La répétition des thèmes d'un album à l'autre chez un auteur est-il forcément synonyme de lassitude chez les lecteurs ? À vos stylos, vous avez deux heures ! Quoique... Pour ceux qui suivent Jung depuis Couleur de Peau : Miel jusqu'à Babybox, en passant par Le Voyage de Phoenix, la réponse est limpide. Le plaisir de retrouver cet auteur à chaque nouvelle production non seulement ne faiblit pas mais, au contraire, grandit au fil des années. Jusqu'à provoquer une certaine impatience quand des problèmes à l'imprimerie viennent perturber la mise en place du dernier titre...
Quelques soucis de fabrication qui ont entraîné un retard de livraison ?
Jung : C'est un objet particulier avec un façonnage un peu spécial. J'ai travaillé avec Clotilde Vu (Éditrice chez Soleil, NDLR) sur cet album. Quand on a commencé à évoquer la fabrication, la couverture et la maquette, elle m'a proposé quelque chose qui pourrait évoquer l'idée de la boîte. Il aurait dû sortir le 10 octobre et l'imprimerie a pris un peu de retard. J'ai été surpris que les bouquins arrivent sous blister. Comme je ne suis pas un auteur dont on achète les livres les yeux fermés, je crains que les potentiels lecteurs ne puissent pas y jeter un œil.
Ces babybox existent-elles vraiment ?
J. : Oui, ça existe, même en France. À l'origine, en Corée, ce n'était pas le nom qui était utilisé mais il exprime bien cette notion de boîte pour bébés. Elles sont encastrées dans des murs. Les parents qui ne peuvent pas s'occuper de leur enfant peuvent les y déposer anonymement. J'ai découvert celle de Séoul qui n'en comporte qu'une seule. Je suis allé la visiter car c'est un lieu qui a engendré des polémiques en Corée. C'est alors que j'ai appris qu'il y en avait aussi au Japon. Contrairement à ce que l'on pense, la majorité de ces babybox se trouvent en Europe, notamment en Europe de l'Est. Il y en a en Allemagne, deux en Belgique... On commence également à en voir apparaître dans certains États aux États-Unis. Ça ressemble à une boîte aux lettres mais aussi à un vide ordures... (sourire) Par contre, il y a à l'intérieur un petit matelas et c'est chauffé. Quand on referme la babybox, une petite alarme se déclenche pour qu'une personne derrière les murs vienne récupérer le nourrisson.

________________________

• EXERCICES
[1] Relevez tous les pays où, d'après l'entretien, se trouvent des babybox.
[2] À quelle date l'album devait-il initialement sortir selon l'entretien ?
Les enregistrements ne sont d'aucune utilité pour ce travail.

• DONNÉES FOURNIES
________________________

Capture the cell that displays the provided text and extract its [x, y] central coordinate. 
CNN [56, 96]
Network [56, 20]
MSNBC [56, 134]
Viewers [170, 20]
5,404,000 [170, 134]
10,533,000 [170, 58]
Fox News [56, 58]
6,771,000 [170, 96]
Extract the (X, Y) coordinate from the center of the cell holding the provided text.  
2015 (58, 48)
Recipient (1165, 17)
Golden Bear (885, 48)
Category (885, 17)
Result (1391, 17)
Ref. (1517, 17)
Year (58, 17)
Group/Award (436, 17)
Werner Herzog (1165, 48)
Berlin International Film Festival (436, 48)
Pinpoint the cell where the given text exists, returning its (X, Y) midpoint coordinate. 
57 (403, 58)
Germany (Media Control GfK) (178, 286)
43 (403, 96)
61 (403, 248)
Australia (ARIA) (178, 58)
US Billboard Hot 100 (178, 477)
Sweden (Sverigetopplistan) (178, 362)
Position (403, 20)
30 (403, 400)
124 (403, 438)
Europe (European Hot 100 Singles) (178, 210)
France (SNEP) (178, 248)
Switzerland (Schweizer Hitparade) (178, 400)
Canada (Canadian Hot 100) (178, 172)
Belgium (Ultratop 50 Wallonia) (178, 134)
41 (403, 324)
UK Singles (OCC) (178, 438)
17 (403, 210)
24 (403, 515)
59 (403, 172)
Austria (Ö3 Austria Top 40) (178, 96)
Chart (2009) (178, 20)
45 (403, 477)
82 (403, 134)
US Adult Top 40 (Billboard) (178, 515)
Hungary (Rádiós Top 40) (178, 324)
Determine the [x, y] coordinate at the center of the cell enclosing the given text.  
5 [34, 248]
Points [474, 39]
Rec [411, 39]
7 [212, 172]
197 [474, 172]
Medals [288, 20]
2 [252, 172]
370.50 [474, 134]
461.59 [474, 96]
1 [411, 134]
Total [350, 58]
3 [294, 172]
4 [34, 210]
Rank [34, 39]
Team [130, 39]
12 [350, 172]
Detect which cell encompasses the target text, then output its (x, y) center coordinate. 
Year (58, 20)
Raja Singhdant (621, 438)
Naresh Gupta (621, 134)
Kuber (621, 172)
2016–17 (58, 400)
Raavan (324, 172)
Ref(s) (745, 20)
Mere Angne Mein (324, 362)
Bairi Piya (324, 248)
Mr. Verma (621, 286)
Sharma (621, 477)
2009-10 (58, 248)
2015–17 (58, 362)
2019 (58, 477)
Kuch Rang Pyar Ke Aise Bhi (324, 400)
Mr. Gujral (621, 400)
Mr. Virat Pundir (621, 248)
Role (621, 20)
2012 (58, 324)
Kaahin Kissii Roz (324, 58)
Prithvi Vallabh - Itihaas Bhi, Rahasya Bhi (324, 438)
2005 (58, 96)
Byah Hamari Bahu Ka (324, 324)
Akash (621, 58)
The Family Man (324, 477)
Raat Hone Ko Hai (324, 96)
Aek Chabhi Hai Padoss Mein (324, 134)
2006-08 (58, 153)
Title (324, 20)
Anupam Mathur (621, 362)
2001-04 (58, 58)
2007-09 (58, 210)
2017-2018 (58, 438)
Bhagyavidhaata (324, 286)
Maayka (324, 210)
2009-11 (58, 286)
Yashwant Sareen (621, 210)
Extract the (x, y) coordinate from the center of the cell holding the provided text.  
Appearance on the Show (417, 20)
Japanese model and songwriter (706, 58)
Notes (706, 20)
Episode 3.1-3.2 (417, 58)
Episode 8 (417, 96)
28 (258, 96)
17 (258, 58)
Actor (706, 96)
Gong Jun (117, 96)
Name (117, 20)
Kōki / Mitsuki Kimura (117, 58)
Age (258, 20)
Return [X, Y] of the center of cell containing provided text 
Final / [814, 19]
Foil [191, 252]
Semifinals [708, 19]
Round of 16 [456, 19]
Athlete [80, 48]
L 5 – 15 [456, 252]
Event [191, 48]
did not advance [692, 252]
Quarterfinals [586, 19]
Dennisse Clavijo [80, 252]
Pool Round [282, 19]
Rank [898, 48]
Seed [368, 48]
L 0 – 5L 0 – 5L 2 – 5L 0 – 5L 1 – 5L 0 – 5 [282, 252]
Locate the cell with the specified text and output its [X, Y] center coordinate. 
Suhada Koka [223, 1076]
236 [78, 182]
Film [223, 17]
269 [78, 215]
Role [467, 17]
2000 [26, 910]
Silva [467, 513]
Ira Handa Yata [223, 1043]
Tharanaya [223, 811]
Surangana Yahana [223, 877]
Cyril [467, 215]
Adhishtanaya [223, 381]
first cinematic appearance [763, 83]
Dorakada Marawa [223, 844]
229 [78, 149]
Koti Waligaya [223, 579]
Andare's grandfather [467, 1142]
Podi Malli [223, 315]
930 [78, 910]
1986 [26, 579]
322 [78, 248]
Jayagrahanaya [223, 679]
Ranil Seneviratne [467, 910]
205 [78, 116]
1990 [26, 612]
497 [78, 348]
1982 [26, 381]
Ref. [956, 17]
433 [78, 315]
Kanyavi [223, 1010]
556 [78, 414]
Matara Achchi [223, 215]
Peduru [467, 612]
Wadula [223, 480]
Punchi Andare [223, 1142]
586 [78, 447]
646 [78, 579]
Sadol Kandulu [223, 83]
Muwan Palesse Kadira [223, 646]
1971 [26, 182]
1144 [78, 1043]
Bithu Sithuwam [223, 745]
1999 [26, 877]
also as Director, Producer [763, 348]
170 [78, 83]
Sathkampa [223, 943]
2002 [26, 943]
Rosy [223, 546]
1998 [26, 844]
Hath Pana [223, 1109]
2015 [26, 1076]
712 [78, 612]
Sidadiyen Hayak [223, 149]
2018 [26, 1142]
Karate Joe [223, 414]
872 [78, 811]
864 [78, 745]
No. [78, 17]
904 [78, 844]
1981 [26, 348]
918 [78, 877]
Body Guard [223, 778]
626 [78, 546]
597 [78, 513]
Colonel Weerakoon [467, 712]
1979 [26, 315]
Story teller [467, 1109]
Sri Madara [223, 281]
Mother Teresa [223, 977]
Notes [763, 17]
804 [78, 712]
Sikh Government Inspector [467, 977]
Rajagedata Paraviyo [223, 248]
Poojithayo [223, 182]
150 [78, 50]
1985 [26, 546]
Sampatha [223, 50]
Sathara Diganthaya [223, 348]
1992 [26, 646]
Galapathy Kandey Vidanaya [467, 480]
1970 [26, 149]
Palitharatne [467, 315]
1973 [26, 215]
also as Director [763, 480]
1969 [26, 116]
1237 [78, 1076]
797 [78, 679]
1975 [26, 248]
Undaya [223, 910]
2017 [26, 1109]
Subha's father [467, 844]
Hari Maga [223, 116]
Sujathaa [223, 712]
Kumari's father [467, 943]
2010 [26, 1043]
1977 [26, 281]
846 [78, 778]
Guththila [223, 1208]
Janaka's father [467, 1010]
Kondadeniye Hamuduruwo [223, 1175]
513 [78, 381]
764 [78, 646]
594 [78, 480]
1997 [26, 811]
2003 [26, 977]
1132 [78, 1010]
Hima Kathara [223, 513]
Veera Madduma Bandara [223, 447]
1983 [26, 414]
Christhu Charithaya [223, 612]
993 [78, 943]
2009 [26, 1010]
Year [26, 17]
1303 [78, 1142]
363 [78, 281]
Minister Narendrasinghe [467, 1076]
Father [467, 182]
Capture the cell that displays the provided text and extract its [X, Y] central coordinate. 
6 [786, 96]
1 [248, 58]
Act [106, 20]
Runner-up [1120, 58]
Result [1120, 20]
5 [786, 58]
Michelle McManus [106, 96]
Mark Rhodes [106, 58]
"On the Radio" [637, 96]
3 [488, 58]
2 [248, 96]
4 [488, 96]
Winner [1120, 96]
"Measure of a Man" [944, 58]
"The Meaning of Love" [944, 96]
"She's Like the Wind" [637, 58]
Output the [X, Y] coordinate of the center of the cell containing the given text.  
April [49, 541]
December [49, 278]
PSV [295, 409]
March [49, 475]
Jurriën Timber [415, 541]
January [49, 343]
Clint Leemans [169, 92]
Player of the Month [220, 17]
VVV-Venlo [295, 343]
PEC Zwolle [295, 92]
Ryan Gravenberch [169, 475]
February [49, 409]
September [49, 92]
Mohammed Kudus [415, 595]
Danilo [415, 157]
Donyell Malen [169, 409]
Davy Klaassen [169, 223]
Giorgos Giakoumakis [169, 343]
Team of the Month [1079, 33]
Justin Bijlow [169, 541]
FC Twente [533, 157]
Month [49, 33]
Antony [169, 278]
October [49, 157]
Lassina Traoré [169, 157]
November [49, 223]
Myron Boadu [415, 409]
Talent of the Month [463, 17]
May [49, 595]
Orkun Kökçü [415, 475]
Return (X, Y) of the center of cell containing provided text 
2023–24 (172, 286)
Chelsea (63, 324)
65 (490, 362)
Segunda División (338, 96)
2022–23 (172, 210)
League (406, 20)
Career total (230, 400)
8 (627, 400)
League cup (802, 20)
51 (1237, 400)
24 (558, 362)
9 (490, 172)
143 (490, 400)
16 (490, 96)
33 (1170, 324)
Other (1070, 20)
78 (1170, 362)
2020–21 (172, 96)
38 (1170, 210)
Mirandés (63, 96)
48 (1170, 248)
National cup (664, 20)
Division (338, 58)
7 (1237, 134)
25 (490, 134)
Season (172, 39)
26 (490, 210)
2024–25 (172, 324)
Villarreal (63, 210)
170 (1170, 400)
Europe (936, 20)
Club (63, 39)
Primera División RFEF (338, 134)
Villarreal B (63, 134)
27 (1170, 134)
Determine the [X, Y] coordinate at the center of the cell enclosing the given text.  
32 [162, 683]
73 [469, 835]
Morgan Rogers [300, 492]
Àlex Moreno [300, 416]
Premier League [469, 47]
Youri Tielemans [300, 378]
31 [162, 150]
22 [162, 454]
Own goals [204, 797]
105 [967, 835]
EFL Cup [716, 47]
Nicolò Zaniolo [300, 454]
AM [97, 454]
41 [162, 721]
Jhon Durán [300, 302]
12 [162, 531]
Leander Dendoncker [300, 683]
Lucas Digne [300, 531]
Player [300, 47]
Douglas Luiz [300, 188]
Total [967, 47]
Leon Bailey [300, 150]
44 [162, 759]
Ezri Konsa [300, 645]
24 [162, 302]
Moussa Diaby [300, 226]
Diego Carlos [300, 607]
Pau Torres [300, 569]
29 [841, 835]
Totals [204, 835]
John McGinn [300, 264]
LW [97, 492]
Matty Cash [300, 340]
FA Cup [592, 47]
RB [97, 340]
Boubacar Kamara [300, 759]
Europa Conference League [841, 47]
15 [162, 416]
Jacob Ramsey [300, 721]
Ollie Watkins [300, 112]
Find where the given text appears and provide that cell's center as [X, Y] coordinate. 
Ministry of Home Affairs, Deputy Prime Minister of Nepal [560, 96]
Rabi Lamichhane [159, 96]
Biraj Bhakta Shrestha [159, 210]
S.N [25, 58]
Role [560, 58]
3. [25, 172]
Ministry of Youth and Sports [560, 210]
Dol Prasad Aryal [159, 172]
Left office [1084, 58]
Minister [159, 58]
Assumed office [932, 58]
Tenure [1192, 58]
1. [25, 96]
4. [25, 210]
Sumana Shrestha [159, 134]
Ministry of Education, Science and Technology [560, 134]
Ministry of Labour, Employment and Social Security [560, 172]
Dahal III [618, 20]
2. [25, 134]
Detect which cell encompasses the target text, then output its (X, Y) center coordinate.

________________________

• CORRIGÉ
[1] La France, la Corée, le Japon, l'Allemagne, la Belgique et les États-Unis.

[2] Le 10 octobre.